The N-linked glycans assembled in Pichia pastoris on the recombinant kringle 2 domain of human tissue-type plasminogen activator (r-[K2tPA]) are composed of approx. 80% neutral and 20% charged species. After peptide:N4-(N-acetyl-beta-glucosaminyl)asparaginyl amidase-catalysed liberation of the oligosaccharides from the purified glycopeptide, the glycan mixture was resolved by HPLC on amino-silica-based resin. Oligosaccharide mapping of the resulting mixture by HPLC, gel filtration and time-of-flight matrix-assisted laser-desorption-ionization-with-delayed-extraction mass spectrometry (TOF-MALDI DE-MS) revealed that > 90% of the charged species consisted of a series of oligosaccharides possessing molecular masses that were consistent with a range of saccharides comprising phospho-Man10GlcNAc2-phospho-Man14GlcNAc2, with phospho-Man11GlcNAc2 representing the major species. The remaining material in the charged fraction contained identifiable phosphorylated glycans that were one or two mannose units shorter, and one to four mannose units longer, than those present in the above range of oligosaccharides. Treatment of the native charged glycan pool with alkaline phosphatase did not result in molecular-size alterations, showing that phosphomonoesters are not present. Mild acid hydrolysis of the glycans led to a decrease in the size of all charged glycans by one mannose residue, providing phospho-Man9GlcNAc2-phospho-Man13GlcNAc2. Following this procedure, treatment with alkaline phosphatase resulted in size decreases that were equivalent to the loss of one phosphate group from each glycan. This demonstrates that all charged glycans isolated contained phosphate in phosphodiester bonds to two mannose units. The present study shows that P. pastoris cells possess the capability of assembling phosphorylated glycans having the phosphate moiety present in phosphodiester linkages with two mannose units.
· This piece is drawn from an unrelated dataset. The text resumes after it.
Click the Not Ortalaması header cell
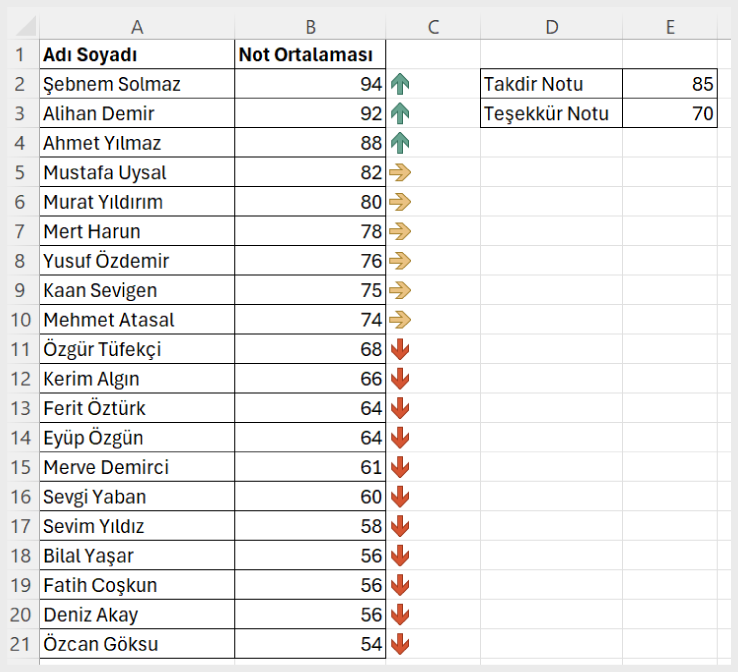coord(310,55)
These saccharides, like the neutral oligosaccharides, contain considerably smaller amounts of mannose than glycans present in other strains of yeast.

Glycosylation properties of the Pichia pastoris-expressed recombinant kringle 2 domain of tissue-type plasminogen activator.

The oligosaccharide structures present on Asn5 of the Pichia pastoris-expressed recombinant kringle 2 domain of tissue-type plasminogen activator [(r)-[K2tPA]] have been determined by a combination of techniques, including HPLC, FPLC, gel filtration, endoglycosidase digestions and mass spectrometry. The major oligosaccharides identified after their liberation by either hydrazinolysis or by the enzyme peptide:N4-(N-acetyl-beta-glucosaminyl)asparaginyl amidase, were in the oligomer range of (mannose)8(N-acetylglucosamine)2 (Man8GN2) to Man18GN2. The preponderance of these glycans spanned Man9GN2 to Man12GN2, and the major overall product was Man10GN2. An additional (less than 5%) amount of the polypeptide was hyperglycosylated. In contrast with glycoproteins produced in Saccharomyces cerevisiae, our results with specific mannosidase digestions were consistent with previous studies showing that (alpha 1,3)-linked mannose residues were not present in extensions of the core Man8GN2 unit. The results show that the N-linked glycosylation pathways in P. pastoris are substantially different from those found in S. cerevisiae, with shorter Man(alpha 1,6) extensions to the core Man8GN2 and the apparent lack of significant Man(alpha 1,3) additions representing the major processing modality of N-linked glycans in P. pastoris.